**GIVEN ENTRIES:**
=====
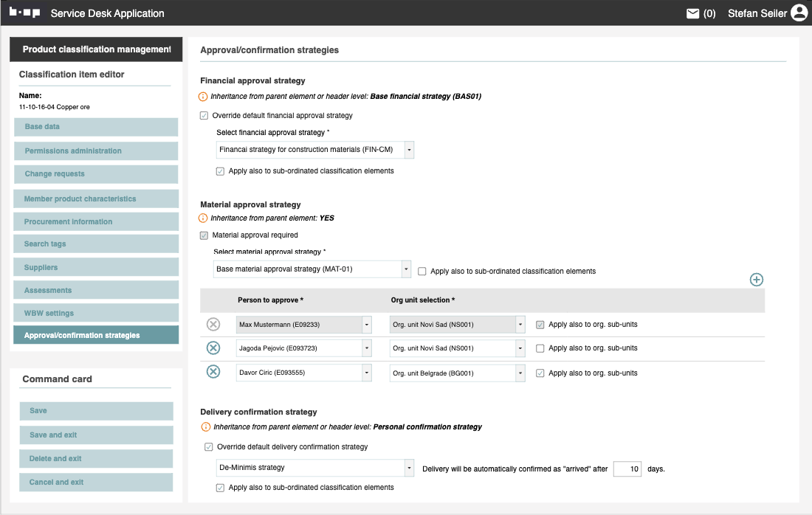Click the mail envelope icon in header
Viewport: 812px width, 515px height.
[692, 13]
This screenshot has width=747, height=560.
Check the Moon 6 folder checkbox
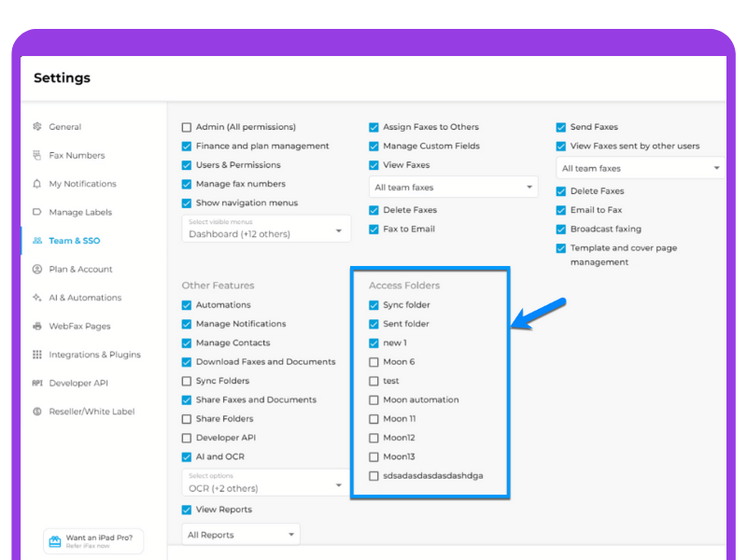(x=374, y=361)
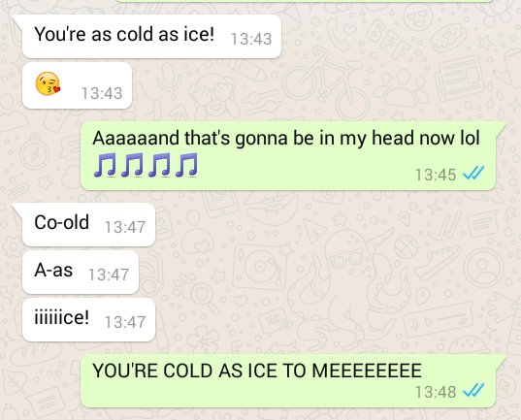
=====
**TASK DIRECTIONS:** Could you set down, exactly as written, every line from the one with "This screenshot has width=747, height=560." to the end of the data, both ends included? Leave out the pictures.

**OUTPUT BELOW:**
This screenshot has width=747, height=560.
Check the Moon 6 folder checkbox
(x=374, y=361)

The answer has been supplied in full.